### Input data ###
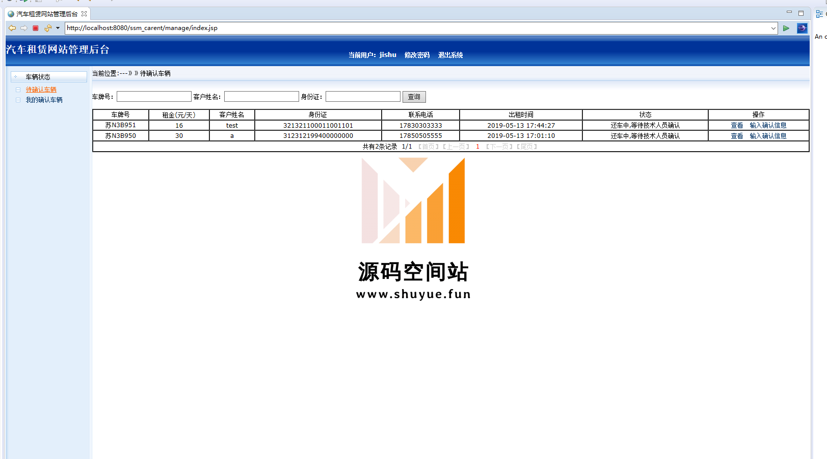Open 我的确认车辆 in the sidebar
Viewport: 827px width, 459px height.
(x=44, y=100)
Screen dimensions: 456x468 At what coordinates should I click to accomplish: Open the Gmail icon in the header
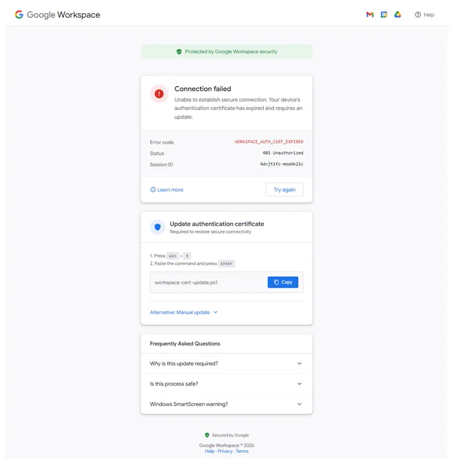click(x=370, y=14)
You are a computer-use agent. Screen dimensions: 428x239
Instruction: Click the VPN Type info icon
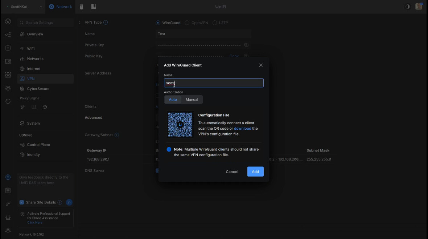pyautogui.click(x=106, y=22)
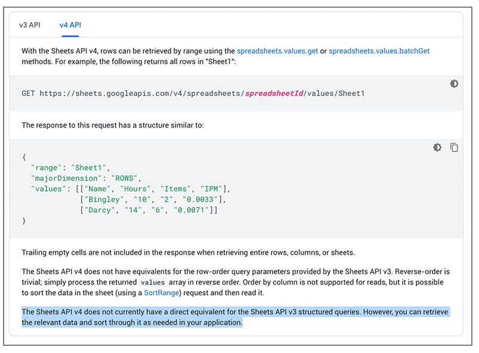Screen dimensions: 479x353
Task: Toggle dark theme on the GET request code block
Action: (454, 84)
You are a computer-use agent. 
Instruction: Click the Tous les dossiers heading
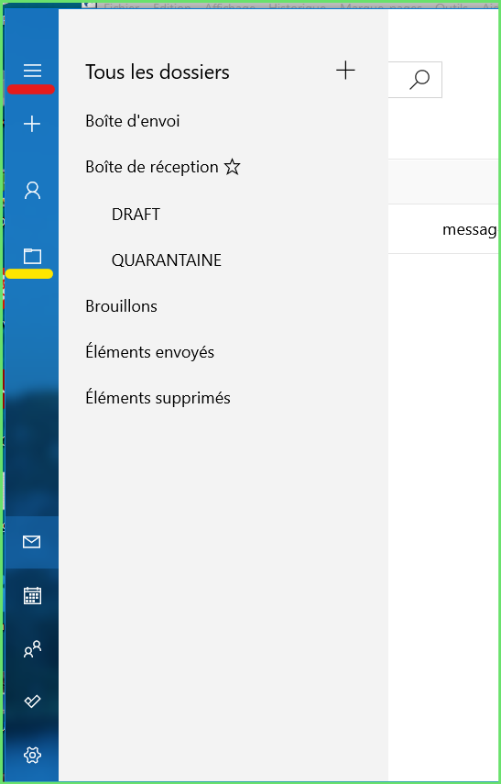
###
### What you are asked to do
Quote the material word for word, starting at the line that contains "Screen dimensions: 456x468" and continuing through the end of the material. Omit the pictures.

### Solution to this problem
Screen dimensions: 456x468 At what coordinates should I click to accomplish: Open the Gmail icon in the header
click(x=370, y=14)
You are a computer-use agent. Screen dimensions: 428x239
Instruction: Click the VPN Type info icon
pyautogui.click(x=106, y=22)
Screen dimensions: 479x353
Task: Toggle dark theme on the GET request code block
Action: (454, 84)
You are a computer-use agent. 
Instruction: Click the Tous les dossiers heading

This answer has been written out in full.